Ella corría detrás de él y cuando alcanzaba se colocaba entre los
vehículos y el loco para que no lo mataran. Había un desorden y un
sonido de bocinas tan grandes que casi no se notaban los insultos de
los choferes. Y en realidad parecía que en cualquier momento
estos se iban a bajar para agarrar a golpes al loco. Estaban furiosos, tanto que tuvimos que saltar a la pista para ayudar
a doña Linda a calmarlos y de paso agarrar al loco. Todos juntos
logramos sujetarlo y llevarlo al carrito de dulces pero aún así el
loco no se quedaba quieto e insistía en ir tras los autos. Se le
veía empecinado y era fácil adivinar que apenas nos fuéramos
volvería a intentarlo. Desde ese momento supimos que el loco al fin
había encontrado un pasatiempo a su altura, digno de volverse una ocupación con el tiempo.
En
los meses siguiente pude comprobarlo. Y eso que al principio era muy
torpe.

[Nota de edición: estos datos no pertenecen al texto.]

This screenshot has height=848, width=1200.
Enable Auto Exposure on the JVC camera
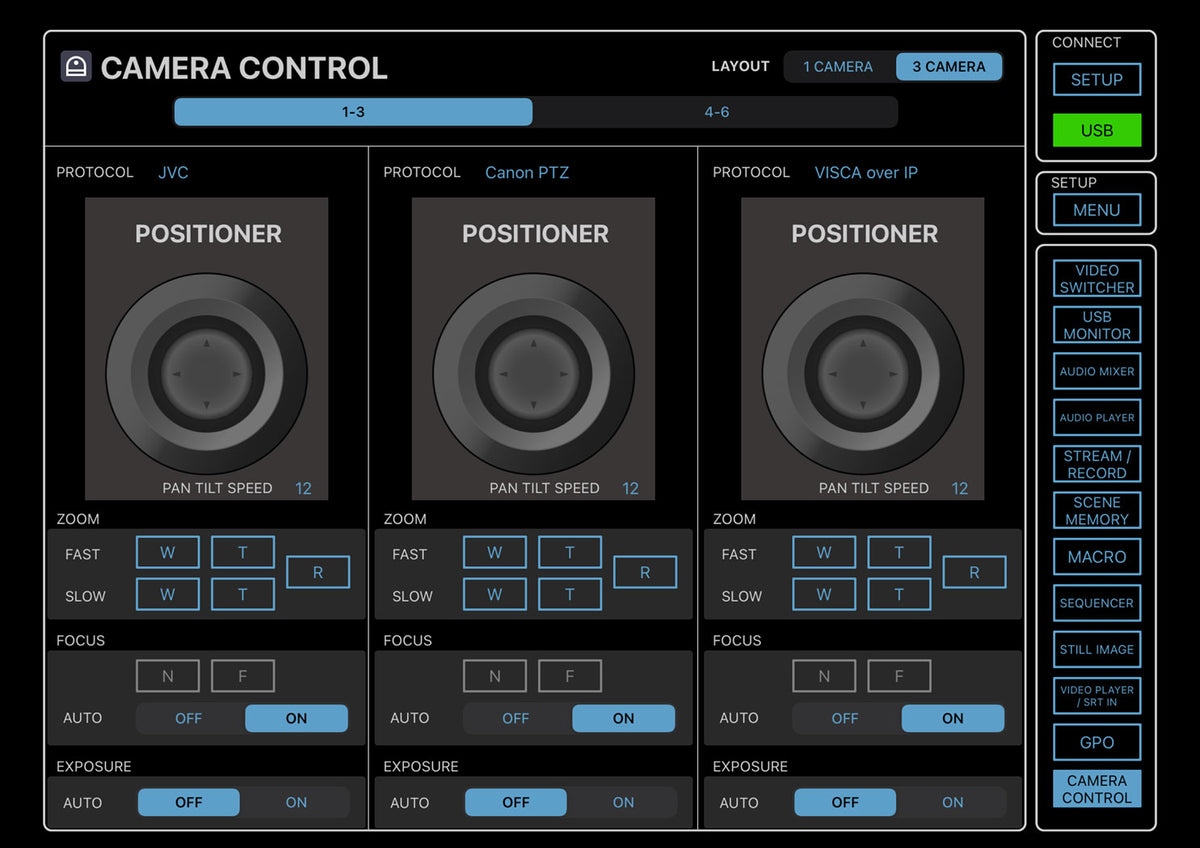click(296, 802)
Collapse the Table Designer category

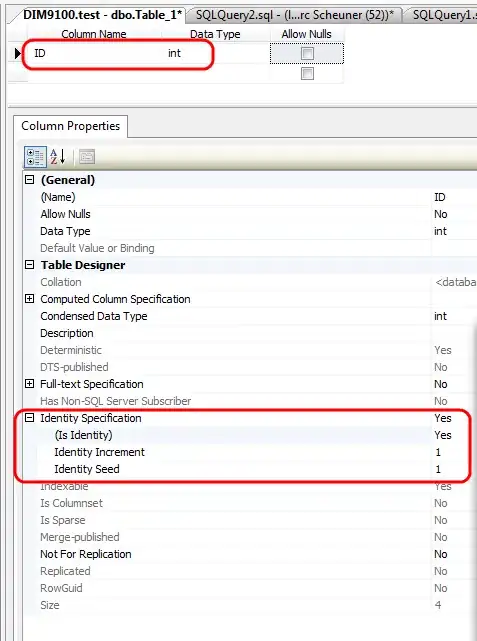29,264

No puedo asegurar si era así porque se trataba de mí o era
lo mismo con todos los autos. Lo cierto es que nada más bastaba que
me asomara a la pista con el carro para que el loco se me echara
encima y empezara a llenarme las ventanas de un detergente que luego removía con su trapo rojo. No miento cuando digo que era realmente
torpe porque casi siempre dejaba alguna ventana llena de espuma y
cuando no se trataba de eso era su baba cayendo sobre el parabrisas
de manera inexplicable. Incluso habían veces en las que dejaba el
carro más sucio de lo que lo había encontrado.
Sin
embargo, mejoró, seguro debido una vez más a los esfuerzos de doña
linda. Al final aprendió a lavar los carros correctamente. No era un
genio pero al menos le alcanzaba para ganarse unos
centavos de manera honrada. Además, durante el tiempo en que
restregaba y enjuagaba lunas, ventanas y puertas, casi lograba disimular su
locura. Era un verdadero milagro: aquel loco sucio, violento,
desnutrido, se convertía —al menos por unos segundos— en una
persona útil para la sociedad. Y ya solo cuando recibía las
moneditas a cambio de sus servicios el brillo de su mirada dejaba
entrever un recinto de caos, la entrada a un abismo.